The race to acquire COVID-19 immunity will have two separate phases. The first and simplest one is to survive infection with the novel coronavirus strain. You will get immunity, although it’s unclear how long it will last. If you develop a robust response, you could even donate plasma so that others can be treated with it. Vaccines won’t be ready for mass deployment for up to 18 months, even though no less than 70 candidates are already in testing. That number is reassuring, as it seems that plenty of researchers think they can beat this disease with vaccines.
Moreover, scientists who have been tracking the mutation of the novel coronavirus have said that the current evolution of the virus is promising. A vaccine will have long-lasting effects if mutations aren’t significant. But new research has emerged out of India that says the novel coronavirus has already developed a mutation so severe that it could hinder some of the existing vaccine work.

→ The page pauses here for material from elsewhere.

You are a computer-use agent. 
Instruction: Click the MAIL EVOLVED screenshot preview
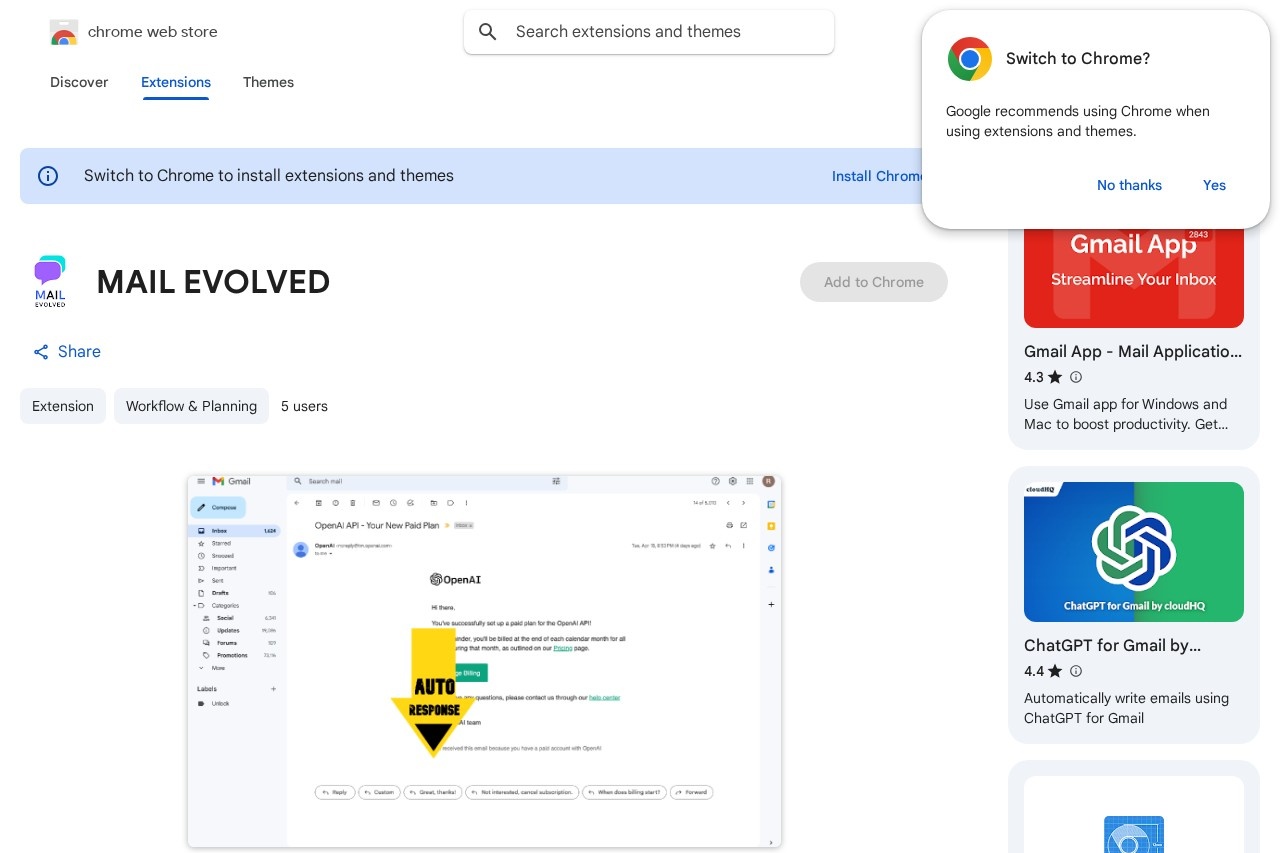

Researchers from Australia and Taiwan explained in a non-peer reviewed study (via South China Morning Post) that a coronavirus strain isolated in India manifested a mutation in the part of the spike protein that lets the virus hook up to cells.
“The observation of this study raised the alarm that Sars-CoV-2 mutation with varied epitope [something an antibody attaches itself to] profile could arise at any time,” the researchers said. “[This] means current vaccine development against Sars-CoV-2 is at great risk of becoming futile.”

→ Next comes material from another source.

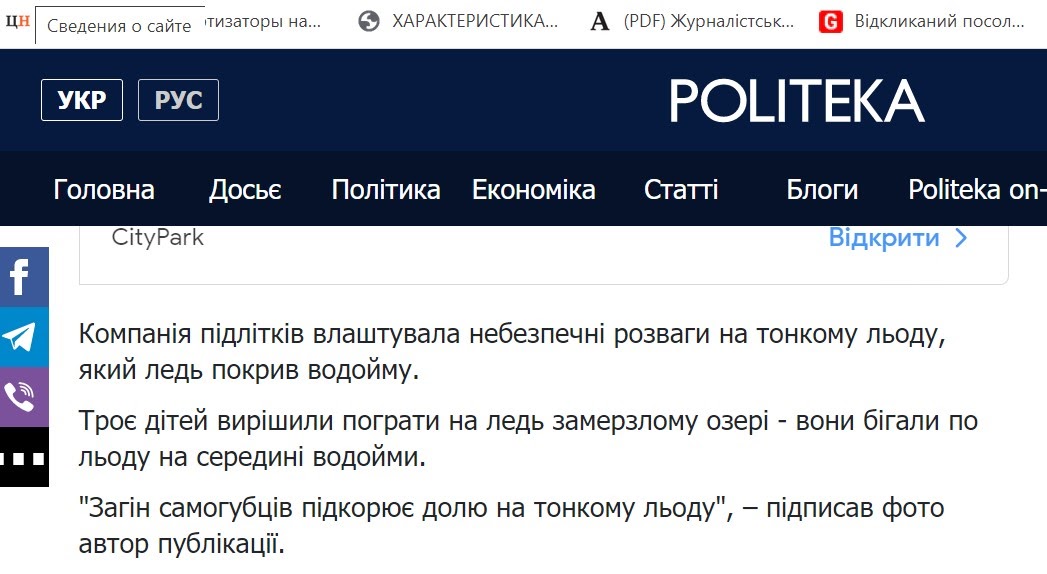Go to the Головна menu item
1047x574 pixels.
click(x=104, y=190)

The coronavirus strain was sampled from a patient in Kerala as early as January, but it was only sequenced last month, which is odd, considering that the coronavirus genome was sequenced months ago, and is what vaccine developers have been using in their research. The patient was a medical student returning from Wuhan, but the strain doesn’t appear to be closely related to others identified in the same region, which is where the first COVID-19 outbreak occurred.
Scientists have observed several mutations so far, but none of them have been so serious as the one in this study. They say the mutation occurred in the spike protein’s receptor-binding domain (RBD), which was not found in other SARS-CoV-2 variants across the globe. The mutation removed a hydrogen bond from the spike protein, which makes the virus less likely to bind to ACE2 receptors found in lung tissue and other organs.
Vaccines targeting the spike protein might not work in patients manifesting similar COVID-19 mutations.
As with other COVID-19 studies, this one will have to be reviewed and confirmed by other scientists. But because it’s out there, the labs that are already working on vaccines will certainly take the study into account. The Morning Post also notes that a technical error during the sequencing process might be responsible for the error.
In a worst-case scenario where COVID-19 ends up mutating as often as the flu, researchers might have to be ready to issue new vaccines on a regular basis to keep up with the genetic changes.